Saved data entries

:::::

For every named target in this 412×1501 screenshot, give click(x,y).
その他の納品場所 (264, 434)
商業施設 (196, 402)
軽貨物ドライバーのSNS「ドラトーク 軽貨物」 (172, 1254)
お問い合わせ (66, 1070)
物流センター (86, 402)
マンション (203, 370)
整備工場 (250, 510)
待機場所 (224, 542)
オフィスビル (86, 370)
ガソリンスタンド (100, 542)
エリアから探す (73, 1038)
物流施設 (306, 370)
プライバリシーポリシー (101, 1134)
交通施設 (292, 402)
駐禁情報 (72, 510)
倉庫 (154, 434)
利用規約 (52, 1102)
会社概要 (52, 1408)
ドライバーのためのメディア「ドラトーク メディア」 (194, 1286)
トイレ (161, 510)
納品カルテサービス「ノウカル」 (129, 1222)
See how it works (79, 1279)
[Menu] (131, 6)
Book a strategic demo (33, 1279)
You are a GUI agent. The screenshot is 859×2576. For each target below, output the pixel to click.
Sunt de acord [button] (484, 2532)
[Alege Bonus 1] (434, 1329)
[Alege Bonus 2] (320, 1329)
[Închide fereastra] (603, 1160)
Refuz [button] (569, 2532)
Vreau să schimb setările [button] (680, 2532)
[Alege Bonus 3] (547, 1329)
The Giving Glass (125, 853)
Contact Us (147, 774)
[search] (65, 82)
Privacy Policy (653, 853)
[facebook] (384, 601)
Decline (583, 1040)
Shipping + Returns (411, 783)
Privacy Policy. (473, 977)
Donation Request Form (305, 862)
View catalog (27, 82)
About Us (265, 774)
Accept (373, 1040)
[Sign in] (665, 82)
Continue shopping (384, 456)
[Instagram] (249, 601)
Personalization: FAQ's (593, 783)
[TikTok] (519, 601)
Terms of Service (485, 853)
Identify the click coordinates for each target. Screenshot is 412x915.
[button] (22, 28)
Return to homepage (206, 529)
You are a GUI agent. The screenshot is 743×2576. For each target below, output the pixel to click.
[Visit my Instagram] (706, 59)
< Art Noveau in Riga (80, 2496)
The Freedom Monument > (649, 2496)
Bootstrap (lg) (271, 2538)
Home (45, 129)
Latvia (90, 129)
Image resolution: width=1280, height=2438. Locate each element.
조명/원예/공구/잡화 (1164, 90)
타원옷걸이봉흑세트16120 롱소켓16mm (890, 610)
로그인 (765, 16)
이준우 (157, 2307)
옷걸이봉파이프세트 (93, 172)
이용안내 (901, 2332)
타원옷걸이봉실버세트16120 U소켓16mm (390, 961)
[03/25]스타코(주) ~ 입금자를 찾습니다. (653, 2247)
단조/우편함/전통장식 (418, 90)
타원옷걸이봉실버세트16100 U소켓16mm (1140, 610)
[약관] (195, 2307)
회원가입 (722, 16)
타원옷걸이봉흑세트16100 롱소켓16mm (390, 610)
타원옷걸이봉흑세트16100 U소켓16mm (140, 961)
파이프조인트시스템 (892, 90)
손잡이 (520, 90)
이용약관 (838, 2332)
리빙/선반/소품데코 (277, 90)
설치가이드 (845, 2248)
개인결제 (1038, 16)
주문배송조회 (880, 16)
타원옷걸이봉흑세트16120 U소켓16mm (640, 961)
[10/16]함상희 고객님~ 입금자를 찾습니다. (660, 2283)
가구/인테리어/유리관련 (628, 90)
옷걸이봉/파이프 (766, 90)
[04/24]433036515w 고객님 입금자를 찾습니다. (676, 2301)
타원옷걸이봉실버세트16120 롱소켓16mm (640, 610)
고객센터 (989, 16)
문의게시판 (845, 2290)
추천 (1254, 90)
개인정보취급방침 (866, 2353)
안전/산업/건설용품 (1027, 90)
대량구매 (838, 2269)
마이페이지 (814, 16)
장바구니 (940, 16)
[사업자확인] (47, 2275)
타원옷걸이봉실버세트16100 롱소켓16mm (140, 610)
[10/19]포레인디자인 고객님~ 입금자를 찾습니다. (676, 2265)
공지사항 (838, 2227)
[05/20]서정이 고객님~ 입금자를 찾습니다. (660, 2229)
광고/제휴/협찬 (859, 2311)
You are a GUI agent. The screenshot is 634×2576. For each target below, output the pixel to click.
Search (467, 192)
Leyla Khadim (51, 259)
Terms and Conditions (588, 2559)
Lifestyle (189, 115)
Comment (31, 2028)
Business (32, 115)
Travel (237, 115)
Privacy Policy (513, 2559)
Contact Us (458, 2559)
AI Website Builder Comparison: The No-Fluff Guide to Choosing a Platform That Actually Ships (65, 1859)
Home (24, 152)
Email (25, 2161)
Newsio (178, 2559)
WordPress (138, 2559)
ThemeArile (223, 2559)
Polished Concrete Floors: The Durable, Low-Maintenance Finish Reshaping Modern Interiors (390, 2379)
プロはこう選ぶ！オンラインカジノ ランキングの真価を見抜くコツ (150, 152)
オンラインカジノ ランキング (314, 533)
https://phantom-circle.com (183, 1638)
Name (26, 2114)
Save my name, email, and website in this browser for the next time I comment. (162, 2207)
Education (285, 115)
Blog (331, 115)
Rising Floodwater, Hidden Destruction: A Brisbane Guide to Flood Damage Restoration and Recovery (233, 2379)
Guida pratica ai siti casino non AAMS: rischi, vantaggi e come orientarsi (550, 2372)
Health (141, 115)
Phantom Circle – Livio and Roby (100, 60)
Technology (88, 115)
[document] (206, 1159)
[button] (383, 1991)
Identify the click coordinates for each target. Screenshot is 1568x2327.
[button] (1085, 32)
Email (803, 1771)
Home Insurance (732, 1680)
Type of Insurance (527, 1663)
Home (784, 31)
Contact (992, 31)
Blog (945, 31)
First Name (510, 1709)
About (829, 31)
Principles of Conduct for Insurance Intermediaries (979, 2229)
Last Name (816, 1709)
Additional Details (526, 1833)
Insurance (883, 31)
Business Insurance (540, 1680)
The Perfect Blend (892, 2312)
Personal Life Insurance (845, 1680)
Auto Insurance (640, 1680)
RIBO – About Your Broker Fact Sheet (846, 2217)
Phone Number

:::::

### PROBLEM TO WORK ON
Taking the entries above, print exactly the lines starting at the line with "안전/산업/건설용품 (1027, 90)" and ending at the line with "Guida pratica ai", both included.

### FINAL ANSWER
안전/산업/건설용품 (1027, 90)
대량구매 (838, 2269)
마이페이지 (814, 16)
장바구니 (940, 16)
[사업자확인] (47, 2275)
타원옷걸이봉실버세트16100 롱소켓16mm (140, 610)
[10/19]포레인디자인 고객님~ 입금자를 찾습니다. (676, 2265)
공지사항 (838, 2227)
[05/20]서정이 고객님~ 입금자를 찾습니다. (660, 2229)
광고/제휴/협찬 (859, 2311)
You are a GUI agent. The screenshot is 634×2576. For each target below, output the pixel to click.
Search (467, 192)
Leyla Khadim (51, 259)
Terms and Conditions (588, 2559)
Lifestyle (189, 115)
Comment (31, 2028)
Business (32, 115)
Travel (237, 115)
Privacy Policy (513, 2559)
Contact Us (458, 2559)
AI Website Builder Comparison: The No-Fluff Guide to Choosing a Platform That Actually Ships (65, 1859)
Home (24, 152)
Email (25, 2161)
Newsio (178, 2559)
WordPress (138, 2559)
ThemeArile (223, 2559)
Polished Concrete Floors: The Durable, Low-Maintenance Finish Reshaping Modern Interiors (390, 2379)
プロはこう選ぶ！オンラインカジノ ランキングの真価を見抜くコツ (150, 152)
オンラインカジノ ランキング (314, 533)
https://phantom-circle.com (183, 1638)
Name (26, 2114)
Save my name, email, and website in this browser for the next time I comment. (162, 2207)
Education (285, 115)
Blog (331, 115)
Rising Floodwater, Hidden Destruction: A Brisbane Guide to Flood Damage Restoration and Recovery (233, 2379)
Guida pratica ai siti casino non AAMS: rischi, vantaggi e come orientarsi (550, 2372)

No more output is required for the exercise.